§ Requisitos del problema
Por favor, indica qué desapareció con los años de los brazos de Toribio Cruz, según el texto sobre él.

§ Extracto de página
──────────────────────────────
Toribio Cruz: la literatura como salvación

Norma Quintana

Moreno, enjuto, con unos ojillos de hurón que al mirar, parece, te dejarán la marca de un rasguño; tatuajes en los antebrazos…recuerdo de estancias en mundos para mí desconocidos, testimonio de pertenencias y fidelidades acaso inconfesables. Así lo vi el día ya lejano hace más de una década en que coincidimos por vez primera en un evento, con certeza en la Casa Internacional del Escritor. Recién llegaba yo de mi isla y no entendía casi nada, de manera que su aspecto me asustó, y mucho más su modo de decir las cosas, sin anestesia.

            Acaso quienes no lo conocen aún compongan “a priori” una imagen parecida de este hombre que, no tardé en descubrir, es todo corazón, un caballero que va arrastrando por el mundo su pinta de facineroso, y la explota para gastarnos una inocente broma. Han pasado los años y de sus brazos desaparecieron los tatuajes; y descubrí que el rasguño de su mirada no es sino ternura, y que su manera de decir es la única posible para quien ha vivido a trancazos y se ha salvado de mil infiernos con el optimismo intacto. Toribio, el insumergible, salió a flote una y otra vez cuando la vida se empeñó en mandarlo al fondo. Y de estos naufragios ha tenido la sabiduría de guardar recuerdos, pedazos de una canción que va tarareando para mostrarle, a quien lo quiera escuchar, todo lo endiablada y angelical que puede ser la naturaleza humana.
──────────────────────────────
§ Extractos del material
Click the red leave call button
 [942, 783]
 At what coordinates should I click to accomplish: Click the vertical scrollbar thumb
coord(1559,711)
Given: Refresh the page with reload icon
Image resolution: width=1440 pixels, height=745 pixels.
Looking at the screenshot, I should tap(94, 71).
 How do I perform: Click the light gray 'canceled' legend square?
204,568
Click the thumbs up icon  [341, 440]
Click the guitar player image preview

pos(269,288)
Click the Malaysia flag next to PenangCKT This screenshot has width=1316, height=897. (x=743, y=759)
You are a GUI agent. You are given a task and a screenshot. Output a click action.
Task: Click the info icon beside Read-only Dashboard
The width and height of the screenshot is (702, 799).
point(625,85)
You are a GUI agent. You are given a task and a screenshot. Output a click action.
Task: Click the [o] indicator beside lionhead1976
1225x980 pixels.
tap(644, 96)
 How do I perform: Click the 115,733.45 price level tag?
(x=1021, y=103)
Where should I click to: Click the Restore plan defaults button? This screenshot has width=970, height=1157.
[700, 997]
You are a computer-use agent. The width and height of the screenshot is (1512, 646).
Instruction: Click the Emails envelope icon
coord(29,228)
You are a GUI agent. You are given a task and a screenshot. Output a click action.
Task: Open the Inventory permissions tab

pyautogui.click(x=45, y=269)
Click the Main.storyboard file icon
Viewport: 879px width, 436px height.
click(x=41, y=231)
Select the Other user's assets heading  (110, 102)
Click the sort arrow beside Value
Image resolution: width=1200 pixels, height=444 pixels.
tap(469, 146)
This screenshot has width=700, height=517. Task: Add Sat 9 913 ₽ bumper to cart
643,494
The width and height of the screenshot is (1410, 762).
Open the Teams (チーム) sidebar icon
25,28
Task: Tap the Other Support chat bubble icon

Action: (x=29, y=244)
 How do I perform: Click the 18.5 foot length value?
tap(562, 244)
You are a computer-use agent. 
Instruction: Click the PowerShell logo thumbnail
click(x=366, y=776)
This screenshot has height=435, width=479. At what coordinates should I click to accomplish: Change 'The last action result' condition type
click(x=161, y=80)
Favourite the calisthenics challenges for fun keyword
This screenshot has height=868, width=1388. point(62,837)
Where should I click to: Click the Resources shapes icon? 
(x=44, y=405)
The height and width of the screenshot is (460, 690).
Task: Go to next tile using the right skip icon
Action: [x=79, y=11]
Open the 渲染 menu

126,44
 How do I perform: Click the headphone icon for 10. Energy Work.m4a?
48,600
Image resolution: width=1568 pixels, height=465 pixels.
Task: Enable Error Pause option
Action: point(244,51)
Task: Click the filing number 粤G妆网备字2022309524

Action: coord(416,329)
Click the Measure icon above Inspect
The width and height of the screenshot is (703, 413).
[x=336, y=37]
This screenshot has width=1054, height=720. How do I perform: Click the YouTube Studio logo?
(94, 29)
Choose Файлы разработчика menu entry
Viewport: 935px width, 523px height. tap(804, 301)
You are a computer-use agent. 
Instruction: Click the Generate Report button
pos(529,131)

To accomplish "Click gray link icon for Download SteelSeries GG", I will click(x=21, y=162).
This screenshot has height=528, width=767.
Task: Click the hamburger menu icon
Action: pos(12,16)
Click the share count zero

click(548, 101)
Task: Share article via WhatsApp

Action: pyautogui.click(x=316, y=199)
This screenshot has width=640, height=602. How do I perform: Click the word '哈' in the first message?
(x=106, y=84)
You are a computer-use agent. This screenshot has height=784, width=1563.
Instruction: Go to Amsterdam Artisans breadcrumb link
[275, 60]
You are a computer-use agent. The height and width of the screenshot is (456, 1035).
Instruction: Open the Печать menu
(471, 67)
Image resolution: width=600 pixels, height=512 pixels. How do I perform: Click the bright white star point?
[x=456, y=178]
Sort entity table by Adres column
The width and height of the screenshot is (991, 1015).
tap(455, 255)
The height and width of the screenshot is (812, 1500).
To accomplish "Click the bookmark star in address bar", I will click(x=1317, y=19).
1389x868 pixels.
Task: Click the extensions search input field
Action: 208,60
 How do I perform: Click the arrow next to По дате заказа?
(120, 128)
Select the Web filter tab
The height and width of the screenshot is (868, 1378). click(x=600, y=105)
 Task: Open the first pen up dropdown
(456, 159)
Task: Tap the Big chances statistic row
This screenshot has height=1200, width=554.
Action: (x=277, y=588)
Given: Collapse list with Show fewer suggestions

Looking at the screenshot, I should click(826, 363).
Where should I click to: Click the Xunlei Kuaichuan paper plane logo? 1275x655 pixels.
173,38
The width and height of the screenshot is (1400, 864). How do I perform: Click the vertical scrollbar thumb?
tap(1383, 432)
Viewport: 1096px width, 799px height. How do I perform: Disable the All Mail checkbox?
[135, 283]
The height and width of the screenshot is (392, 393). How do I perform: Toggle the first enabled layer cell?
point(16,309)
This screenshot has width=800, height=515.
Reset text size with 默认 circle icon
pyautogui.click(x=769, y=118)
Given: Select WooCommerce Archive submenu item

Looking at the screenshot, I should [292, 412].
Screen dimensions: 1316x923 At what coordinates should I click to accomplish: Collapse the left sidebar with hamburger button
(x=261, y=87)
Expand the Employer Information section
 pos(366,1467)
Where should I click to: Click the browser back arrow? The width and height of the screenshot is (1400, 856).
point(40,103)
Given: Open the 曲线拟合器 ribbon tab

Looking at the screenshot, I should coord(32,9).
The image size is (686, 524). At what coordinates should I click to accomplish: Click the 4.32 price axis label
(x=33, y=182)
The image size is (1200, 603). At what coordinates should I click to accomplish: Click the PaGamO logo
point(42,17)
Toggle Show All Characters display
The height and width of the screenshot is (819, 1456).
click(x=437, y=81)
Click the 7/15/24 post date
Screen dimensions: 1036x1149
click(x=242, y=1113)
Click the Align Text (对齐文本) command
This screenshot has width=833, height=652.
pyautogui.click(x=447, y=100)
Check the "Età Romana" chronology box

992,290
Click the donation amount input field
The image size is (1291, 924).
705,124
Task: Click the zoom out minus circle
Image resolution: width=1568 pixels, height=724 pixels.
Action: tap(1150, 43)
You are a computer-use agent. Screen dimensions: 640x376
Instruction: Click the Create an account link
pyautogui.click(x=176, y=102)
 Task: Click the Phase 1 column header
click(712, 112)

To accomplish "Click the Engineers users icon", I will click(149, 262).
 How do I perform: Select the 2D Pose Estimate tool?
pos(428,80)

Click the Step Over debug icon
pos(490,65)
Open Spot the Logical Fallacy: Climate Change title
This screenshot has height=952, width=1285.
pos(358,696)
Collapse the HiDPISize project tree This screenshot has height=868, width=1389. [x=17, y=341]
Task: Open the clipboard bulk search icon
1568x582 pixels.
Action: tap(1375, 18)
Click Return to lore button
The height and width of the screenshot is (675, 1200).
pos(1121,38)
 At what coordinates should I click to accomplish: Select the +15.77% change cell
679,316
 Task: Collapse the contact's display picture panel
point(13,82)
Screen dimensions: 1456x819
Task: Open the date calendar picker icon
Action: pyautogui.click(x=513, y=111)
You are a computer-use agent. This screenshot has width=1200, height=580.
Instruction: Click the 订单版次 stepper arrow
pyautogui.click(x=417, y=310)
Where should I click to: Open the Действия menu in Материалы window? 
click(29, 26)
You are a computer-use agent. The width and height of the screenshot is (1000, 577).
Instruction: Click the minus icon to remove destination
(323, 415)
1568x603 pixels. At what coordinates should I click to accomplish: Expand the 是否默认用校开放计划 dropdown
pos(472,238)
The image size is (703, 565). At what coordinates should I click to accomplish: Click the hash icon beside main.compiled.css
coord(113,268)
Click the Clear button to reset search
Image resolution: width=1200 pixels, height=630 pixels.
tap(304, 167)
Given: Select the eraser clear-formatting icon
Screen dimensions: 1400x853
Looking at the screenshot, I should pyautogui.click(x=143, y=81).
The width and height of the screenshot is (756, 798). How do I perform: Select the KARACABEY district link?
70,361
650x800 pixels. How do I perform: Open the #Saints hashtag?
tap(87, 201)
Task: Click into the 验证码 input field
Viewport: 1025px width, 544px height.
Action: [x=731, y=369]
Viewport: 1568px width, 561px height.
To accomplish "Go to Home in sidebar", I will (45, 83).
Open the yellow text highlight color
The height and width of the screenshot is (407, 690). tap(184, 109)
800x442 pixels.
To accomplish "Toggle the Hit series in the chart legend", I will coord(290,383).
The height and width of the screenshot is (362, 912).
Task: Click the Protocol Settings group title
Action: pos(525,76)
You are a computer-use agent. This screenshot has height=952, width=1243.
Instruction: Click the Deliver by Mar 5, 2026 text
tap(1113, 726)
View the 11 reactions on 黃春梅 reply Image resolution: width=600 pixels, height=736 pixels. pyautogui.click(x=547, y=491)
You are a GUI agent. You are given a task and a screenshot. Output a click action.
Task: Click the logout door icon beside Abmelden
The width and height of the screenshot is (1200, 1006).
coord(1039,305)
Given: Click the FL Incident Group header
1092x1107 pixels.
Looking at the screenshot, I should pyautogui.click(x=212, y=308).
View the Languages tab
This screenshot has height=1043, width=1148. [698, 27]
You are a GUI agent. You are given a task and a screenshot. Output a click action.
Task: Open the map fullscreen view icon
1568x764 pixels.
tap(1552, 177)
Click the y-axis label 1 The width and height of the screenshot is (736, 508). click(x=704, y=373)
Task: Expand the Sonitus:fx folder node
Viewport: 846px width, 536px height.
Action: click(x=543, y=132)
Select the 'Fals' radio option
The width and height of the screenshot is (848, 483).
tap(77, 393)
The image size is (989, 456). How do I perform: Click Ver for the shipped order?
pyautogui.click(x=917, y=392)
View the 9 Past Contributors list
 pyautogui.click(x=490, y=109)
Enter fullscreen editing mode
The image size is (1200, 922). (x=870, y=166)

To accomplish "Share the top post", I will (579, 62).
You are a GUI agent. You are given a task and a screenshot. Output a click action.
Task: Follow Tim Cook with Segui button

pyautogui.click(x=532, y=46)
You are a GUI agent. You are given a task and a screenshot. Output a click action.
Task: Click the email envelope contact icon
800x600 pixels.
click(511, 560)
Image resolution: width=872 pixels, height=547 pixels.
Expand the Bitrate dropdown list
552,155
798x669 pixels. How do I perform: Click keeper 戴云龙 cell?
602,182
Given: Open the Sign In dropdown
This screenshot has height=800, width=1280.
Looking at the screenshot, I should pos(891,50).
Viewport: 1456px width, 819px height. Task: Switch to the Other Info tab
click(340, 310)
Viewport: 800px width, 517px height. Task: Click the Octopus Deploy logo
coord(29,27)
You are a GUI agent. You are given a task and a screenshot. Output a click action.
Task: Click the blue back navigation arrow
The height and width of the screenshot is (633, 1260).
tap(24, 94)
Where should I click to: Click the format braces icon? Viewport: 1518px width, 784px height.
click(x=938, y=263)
──────────────────────────────
§ Respuesta
Los tatuajes.